**HOW TO COMPLETE THIS TASK:** Records follow. Pull out every line that contains "click".
======== SUPPLIED RECORDS
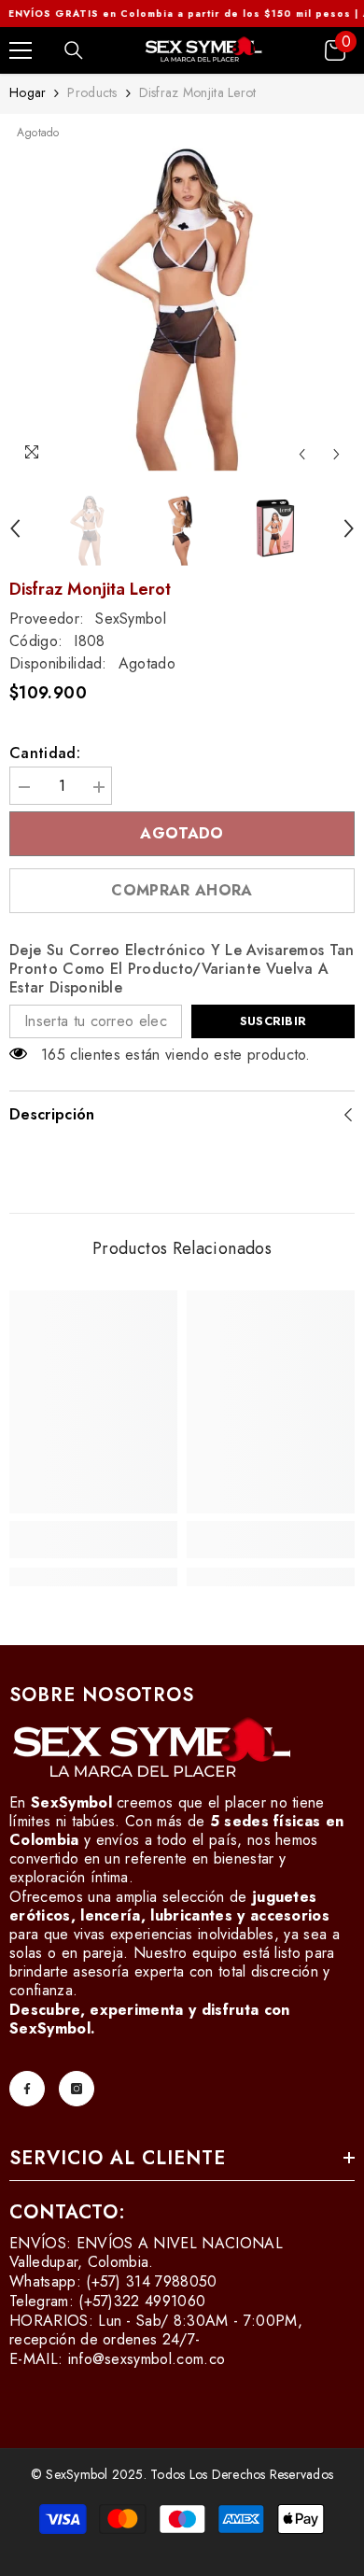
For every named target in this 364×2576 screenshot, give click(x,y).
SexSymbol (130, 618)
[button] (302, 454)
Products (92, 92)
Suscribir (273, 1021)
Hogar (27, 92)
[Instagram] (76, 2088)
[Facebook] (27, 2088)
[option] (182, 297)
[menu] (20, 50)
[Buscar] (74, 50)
================
======== SUPPLIED RECORDS
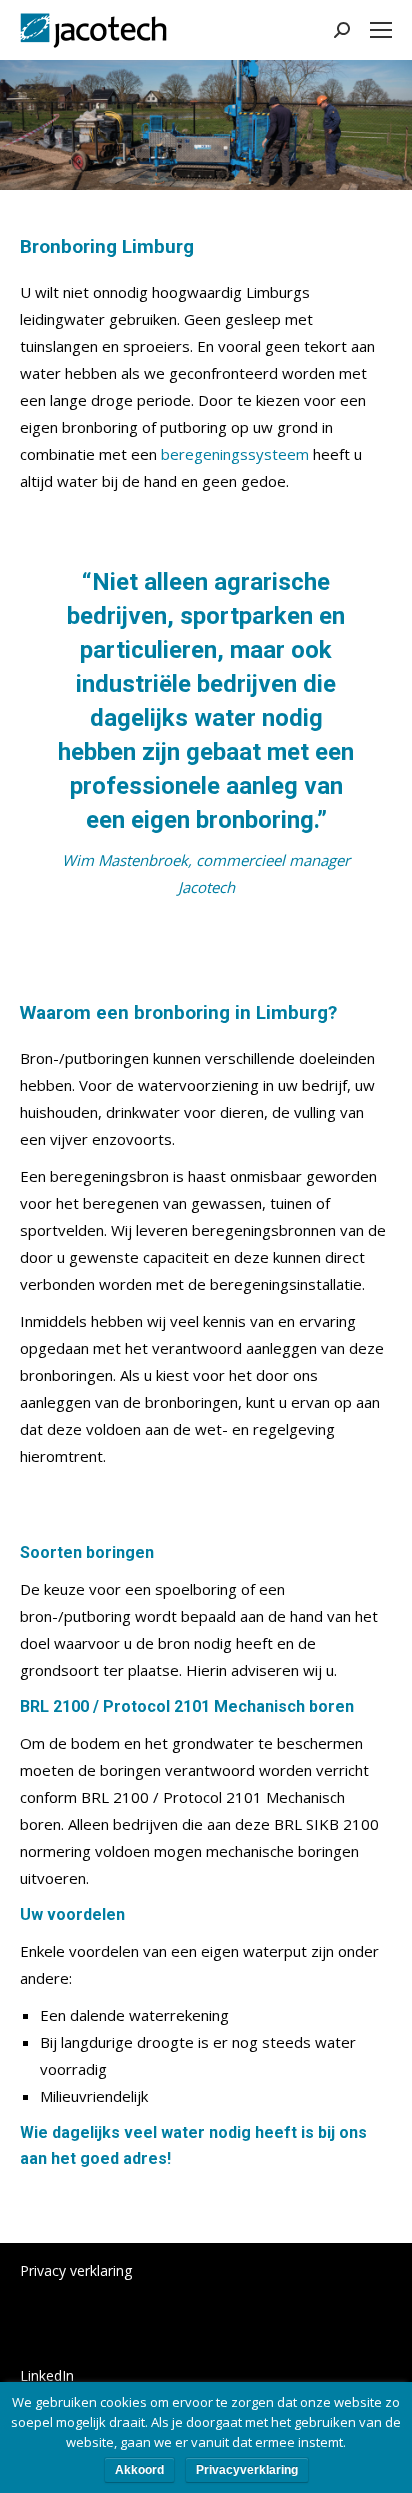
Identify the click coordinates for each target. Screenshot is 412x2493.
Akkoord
================
**PROBLEM SOLUTION:**
For every named target in this 364×2576 screenshot, give click(x,y).
Identify the click coordinates for each target. Screenshot is 412x2493.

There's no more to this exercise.